Enhancement of diastereoselectivity in photodimerization of alkyl 2-naphthoates with chiral auxiliaries via inclusion within γ-cyclodextrin cavities.

Irradiations of alkyl 2-naphthoates are known to result in four isomeric "cubane-like" photodimers: anti(HH)-2, syn(HH)-2, anti(HT)-2, and syn(HT)-2 where the anti(HH)-2, anti(HT)-2, and syn(HT)-2 consist of pairs of diastereomers. Here, chiral auxiliary and chiral microreactor strategies have been combined to achieve high diastereoselectivity in photodimerizations of an enantiomeric pair of 2-naphthoates with (R)- and (S)-1-methoxycarbonylethyl esters as chiral auxiliaries (1R and 1S). Thus, irradiations of their γ-cyclodextrin (γ-CD) complexes have been conducted. Fluorescence, IR, and NMR spectra of both enantiomers of 1 demonstrate that their γ-CD complexes are mainly 2:2 with the molecules of 1 in head-to-head orientations.
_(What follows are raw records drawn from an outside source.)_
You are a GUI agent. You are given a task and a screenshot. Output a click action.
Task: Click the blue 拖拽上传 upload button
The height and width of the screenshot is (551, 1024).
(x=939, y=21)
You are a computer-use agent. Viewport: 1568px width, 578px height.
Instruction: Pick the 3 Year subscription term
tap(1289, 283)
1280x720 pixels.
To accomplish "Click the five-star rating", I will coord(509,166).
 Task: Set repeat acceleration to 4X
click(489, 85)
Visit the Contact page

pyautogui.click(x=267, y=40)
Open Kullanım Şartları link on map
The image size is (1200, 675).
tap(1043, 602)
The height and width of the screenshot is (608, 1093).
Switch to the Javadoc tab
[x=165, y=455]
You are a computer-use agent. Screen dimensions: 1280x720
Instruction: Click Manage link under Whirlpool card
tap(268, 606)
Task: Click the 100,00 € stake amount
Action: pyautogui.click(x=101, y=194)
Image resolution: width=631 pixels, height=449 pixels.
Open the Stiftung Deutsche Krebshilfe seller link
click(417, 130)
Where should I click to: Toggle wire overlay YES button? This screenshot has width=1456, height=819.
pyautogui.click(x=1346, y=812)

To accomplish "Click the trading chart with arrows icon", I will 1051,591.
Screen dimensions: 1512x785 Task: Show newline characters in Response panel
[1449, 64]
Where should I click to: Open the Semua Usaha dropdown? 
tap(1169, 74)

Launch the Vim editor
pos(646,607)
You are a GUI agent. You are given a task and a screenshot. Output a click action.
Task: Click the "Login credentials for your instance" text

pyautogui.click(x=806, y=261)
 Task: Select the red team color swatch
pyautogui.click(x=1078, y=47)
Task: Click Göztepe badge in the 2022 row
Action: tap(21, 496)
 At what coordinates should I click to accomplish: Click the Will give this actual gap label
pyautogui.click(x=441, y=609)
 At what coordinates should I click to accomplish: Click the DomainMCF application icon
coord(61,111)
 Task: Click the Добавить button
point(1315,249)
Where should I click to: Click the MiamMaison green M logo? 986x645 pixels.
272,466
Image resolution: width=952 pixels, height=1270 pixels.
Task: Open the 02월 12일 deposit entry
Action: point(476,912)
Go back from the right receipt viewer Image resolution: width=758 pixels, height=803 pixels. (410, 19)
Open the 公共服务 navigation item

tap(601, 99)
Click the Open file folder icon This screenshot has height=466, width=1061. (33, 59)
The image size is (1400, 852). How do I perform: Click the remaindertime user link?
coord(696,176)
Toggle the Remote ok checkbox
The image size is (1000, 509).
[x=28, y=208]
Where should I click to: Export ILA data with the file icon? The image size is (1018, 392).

Irradiation of the complexes in the solid state mainly resulted in anti(HH)-2. The absolute configuration of each diastereomer of anti(HH)-2 has been established for the first time here. The diastereomeric excesses (de's) of anti(HH)-2 from 1R and 1S were 94% and 86%, respectively. These de's are much higher than those found from irradiations in solution (55% for 1R and 1S), where the opposite diastereomeric form is in excess! Calculations of the energies of various conformations of the head-to-head 2:2 inclusion complexes were performed using the PM3 approach. The predicted major diastereomers based on the calculation are consistent with those found experimentally.